If the issue is with the conversion, should I try to convert the BF16 again using an old llama.cpp version, recreate the quants and then run perplexity + kld against the logits?
I think that would be a fair first test, convert to BF16 on the old llama.cpp and on the new llama.cpp and double check those are identical (or close) and quantize to IQ4_XS on each using the old and new versions then compare those. I don't think they would end up bit-identical but I'm sure you could have a frontier LLM whip up a tensor comparison script to tell you the % difference on the raw weights?
That would rule out the convert-side issue at least. If that checks out fine, then it's an inference-time issue and that would mean git-bisecting to find which commit produces the PPL/KLD difference.
I did the conversion + quantization (Q8_0 / IQ3_S / IQ3_S / IQ4_XS recipe) using an old version with a backporting the Step 3.7 flash PR (minus the vision part) and your imatrix. The result is similar to your recent quants:
I used Step 3.7 to avoid downloading the 3.5 original tensors, but should probably do it next.
One thing I'm curious: If the problem is in the initial GGUF conversion, wouldn't I need to use reference logits generated and imatrix from the original BF16 conversion?
PPL would be independent of the logit set used at least but for KLD yeah you'd have to have originals again.
Wouldn't it make sense to test this by:
- Using an up-to-date version of llamacpp
- Regenerating the imatrix for Step 3.5 Flash (so the old version)
- Regenerating the same IQ4_XS recipe for 3.5 Flash (So again, the old version)
If the PPL is still fine, then we know llamacpp has not regressed. If it has, then we can start bisecting.
Just to confirm: Step Flash 3.7 is using a new imatrix generated with the 3.7 model, right? Want to make sure you didn't accidentally reuse the 3.5 imatrix to make the 3.7 quants.
I made a new imatrix for each of them, correct. I haven't taken the time to re-test this yet but I'll try to over the weekend.
Did you manage to retest by any chance? No worries if you haven't had time yet, but I was just curious :)
No, I haven't yet. I've had other projects consuming my GPU time and this hasn't been an "it's totally broken across every quantization"-level of issue so it's a bit backburnered at the moment.
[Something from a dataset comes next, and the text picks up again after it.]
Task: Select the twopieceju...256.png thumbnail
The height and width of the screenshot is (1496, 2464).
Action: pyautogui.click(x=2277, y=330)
I will review it but no guarantee on the timeframe.
There's a possibility that this could just have been incorrect perplexity/kld measurement the first time.
The issue I mentioned here was mostly caused by this, and opting out of the autoparser (patch in the GH issue) for Step 3.x makes it behave very similarly to the official API, so the model weights look fine.